• **EXERCISE DETAILS**
Go over the lines below, and when one contains the word "pixels", copy it.
(Beginning of DATA TO PROCESS)
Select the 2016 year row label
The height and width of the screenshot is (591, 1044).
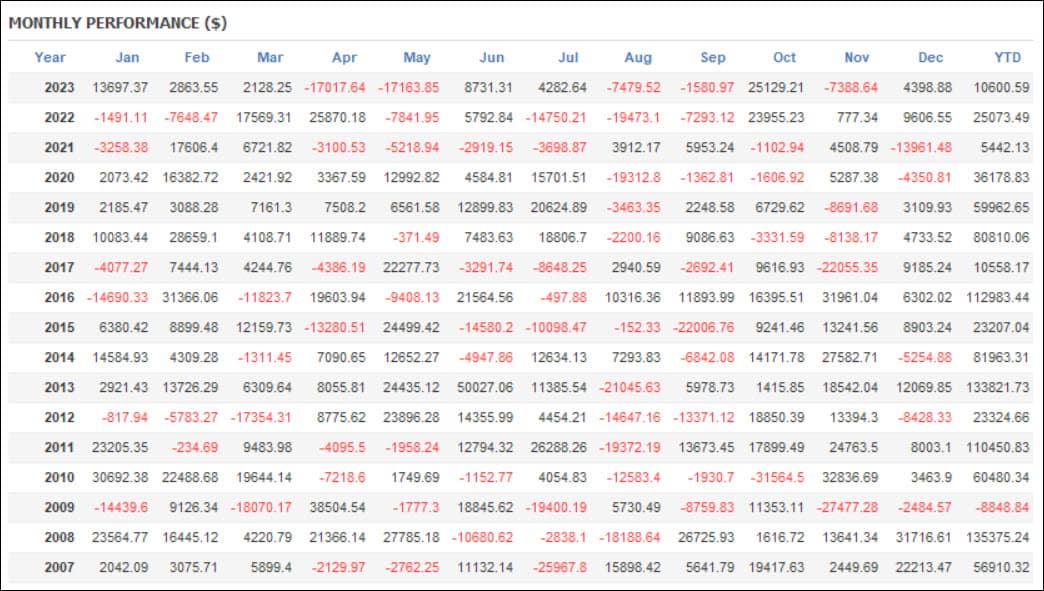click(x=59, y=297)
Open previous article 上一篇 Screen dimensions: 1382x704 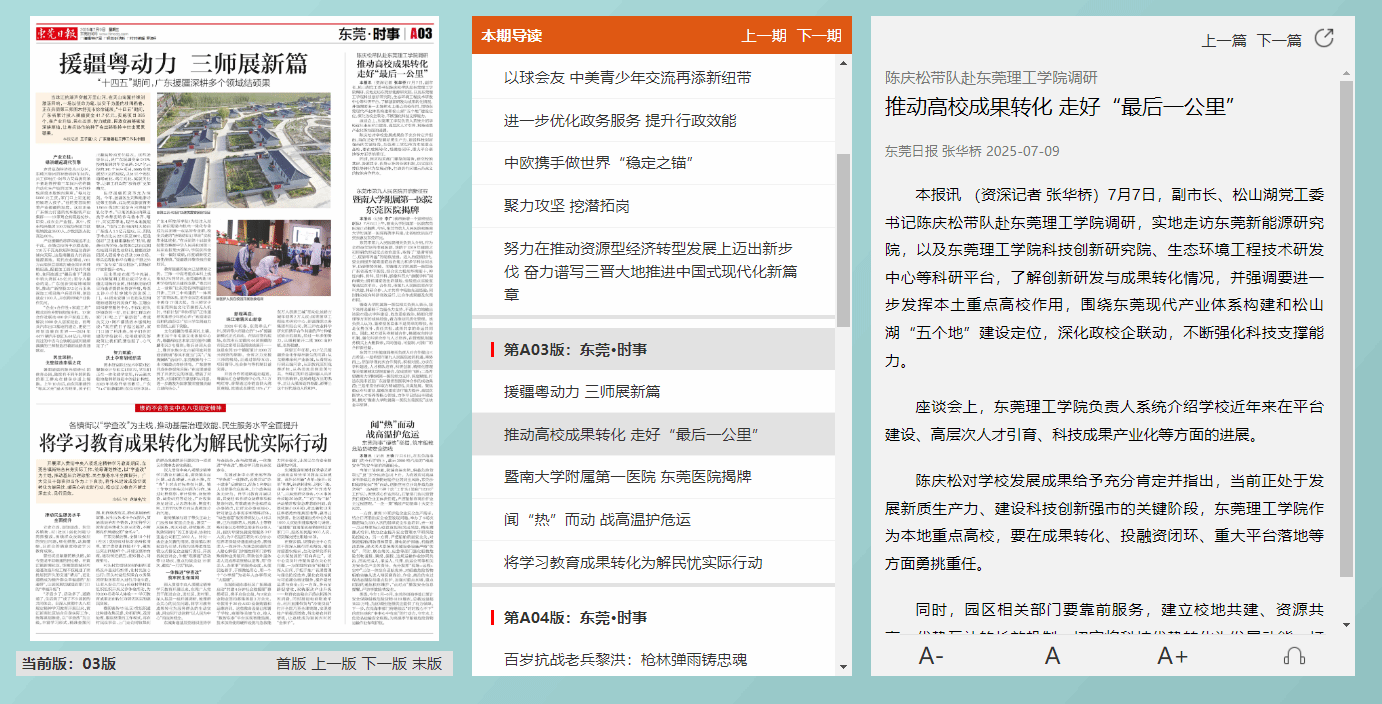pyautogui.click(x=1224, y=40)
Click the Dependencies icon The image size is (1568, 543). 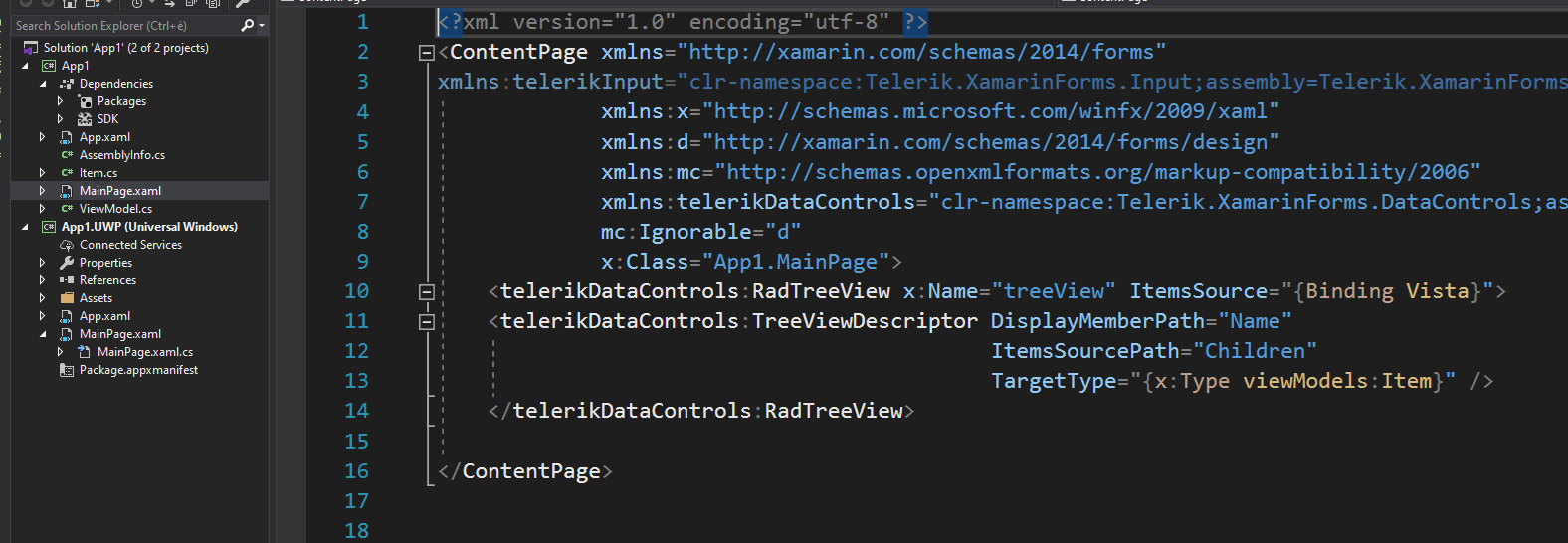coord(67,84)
(End of DATA TO PROCESS)
(Beginning of DATA TO PROCESS)
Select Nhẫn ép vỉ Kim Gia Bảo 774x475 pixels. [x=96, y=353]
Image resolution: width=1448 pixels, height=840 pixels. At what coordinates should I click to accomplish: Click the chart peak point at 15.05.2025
(End of DATA TO PROCESS)
• **REPLY TO THE EXERCISE**
Select Nhẫn ép vỉ Kim Gia Bảo 774x475 pixels. [x=96, y=353]
Image resolution: width=1448 pixels, height=840 pixels. At what coordinates should I click to accomplish: Click the chart peak point at 15.05.2025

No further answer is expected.